Your assignment -> Reproduce the listing below from the line with "the left table" to the line with "Click the blue padlock icon in the logo", both lines included, character for character, minus any pictures.

Material for this exercise ->
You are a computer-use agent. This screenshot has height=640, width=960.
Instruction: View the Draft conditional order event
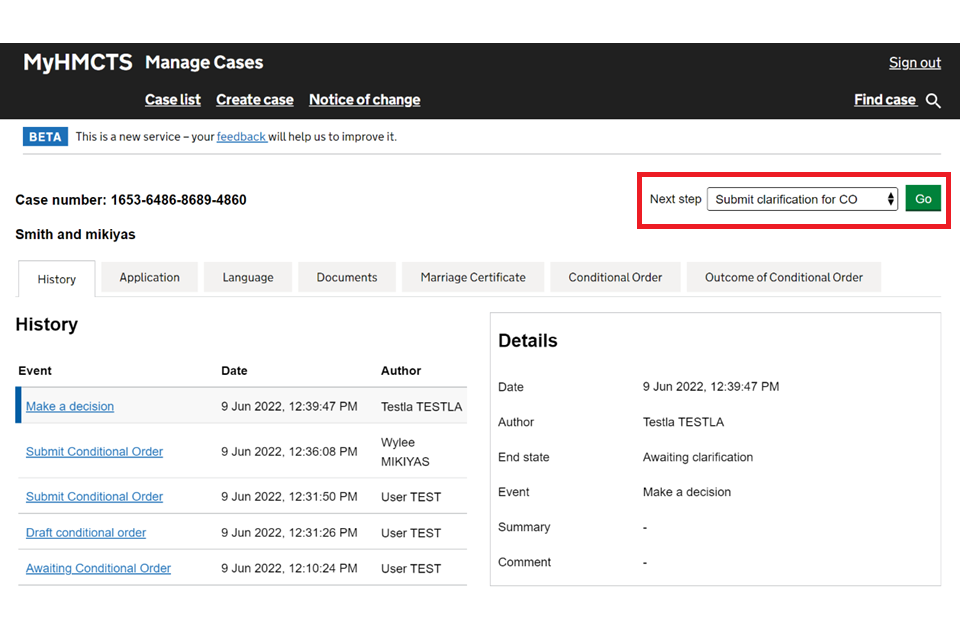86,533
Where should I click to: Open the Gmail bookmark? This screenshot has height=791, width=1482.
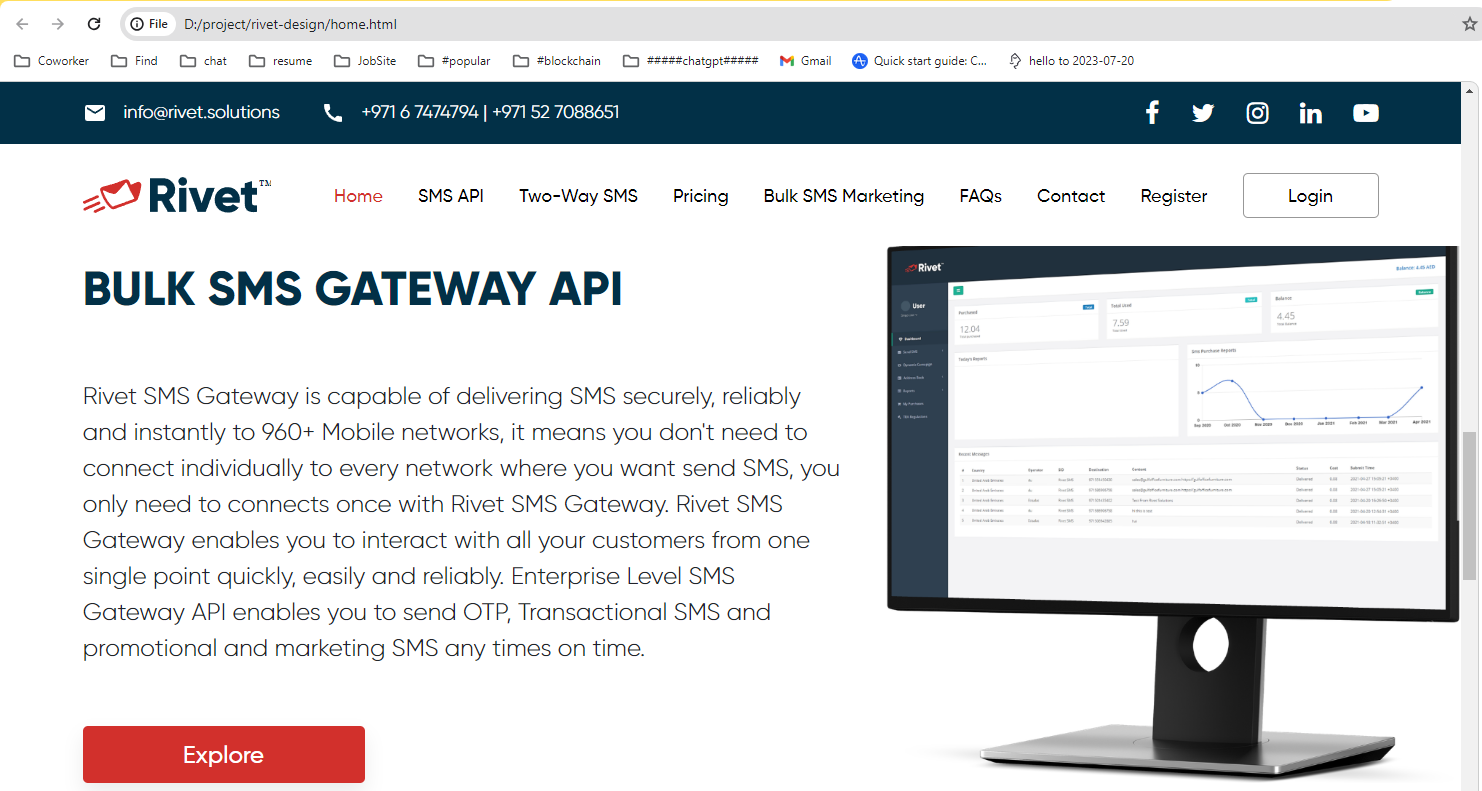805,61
---
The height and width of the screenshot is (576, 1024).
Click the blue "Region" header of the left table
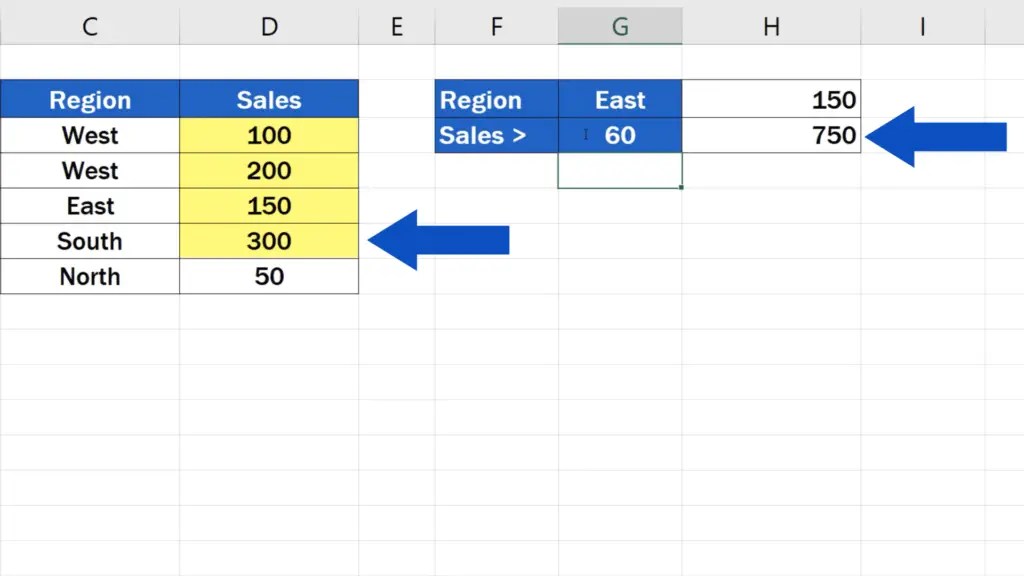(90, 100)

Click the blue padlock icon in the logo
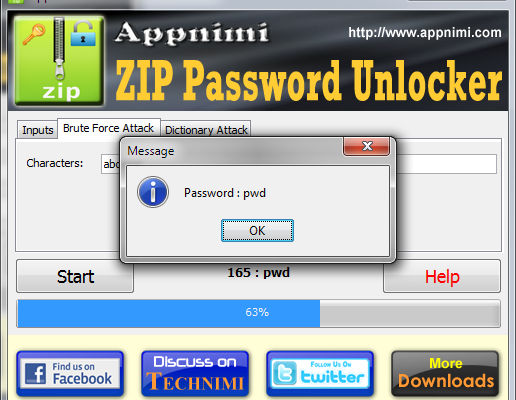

Exercise output ->
Click the blue "Region" header of the left table
(90, 100)

Click the blue padlock icon in the logo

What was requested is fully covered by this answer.